▸ **Your task**
Once you find the line below that contains "600x448 pixels.", write it out along with every later line exactly as given, stopping only when the records end. Omit the pictures.
(Input for this task begins)
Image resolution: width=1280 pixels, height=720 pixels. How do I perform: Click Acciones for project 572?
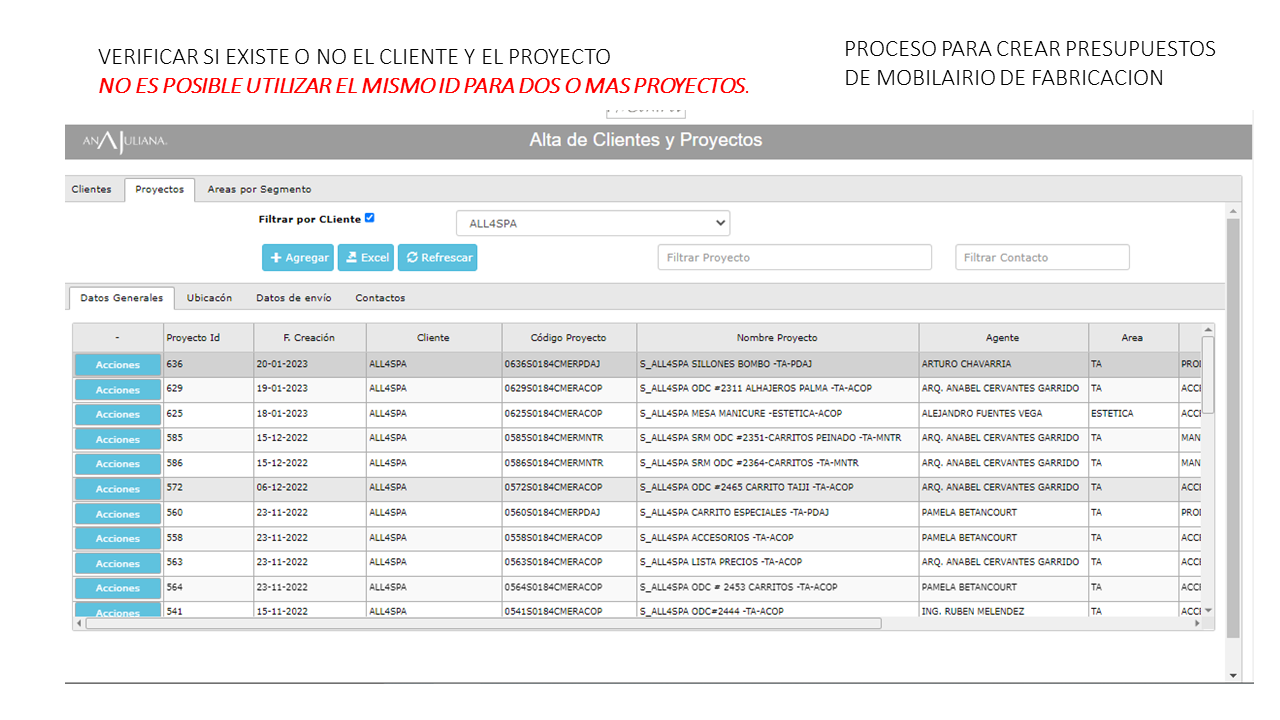pos(118,489)
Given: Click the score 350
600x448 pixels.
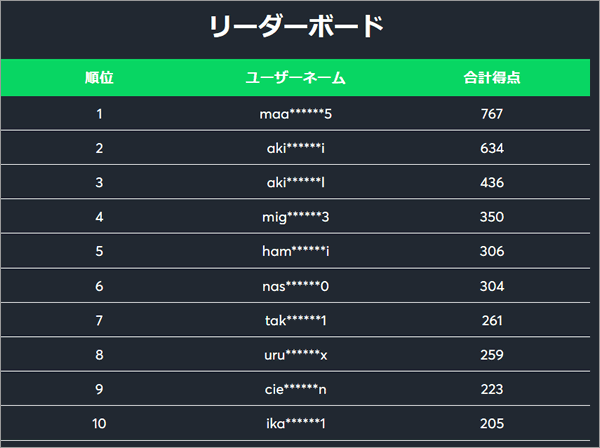Looking at the screenshot, I should click(x=492, y=217).
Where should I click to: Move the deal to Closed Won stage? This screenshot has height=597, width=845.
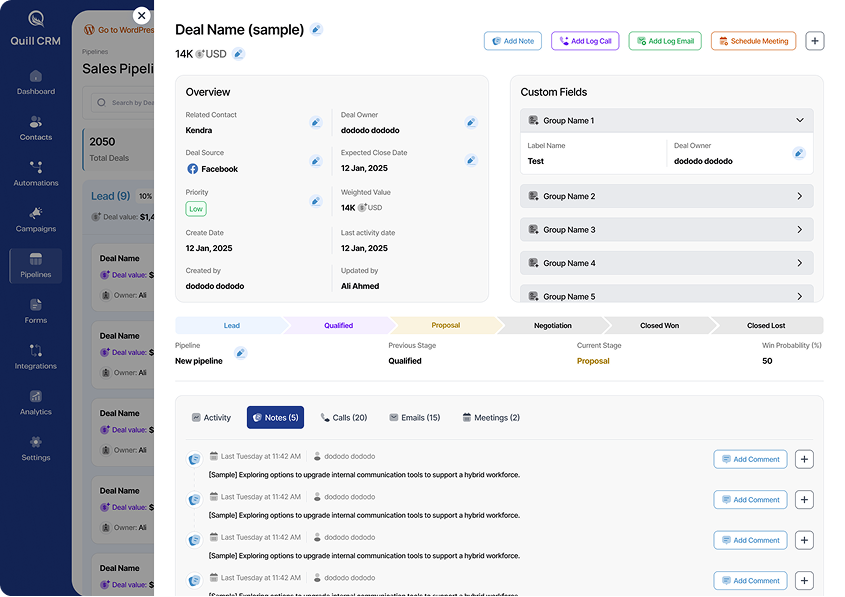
(Input for this task ends)
▸ **Answer area**
600x448 pixels.
Looking at the screenshot, I should click(x=492, y=217).
Where should I click to: Move the deal to Closed Won stage? This screenshot has height=597, width=845.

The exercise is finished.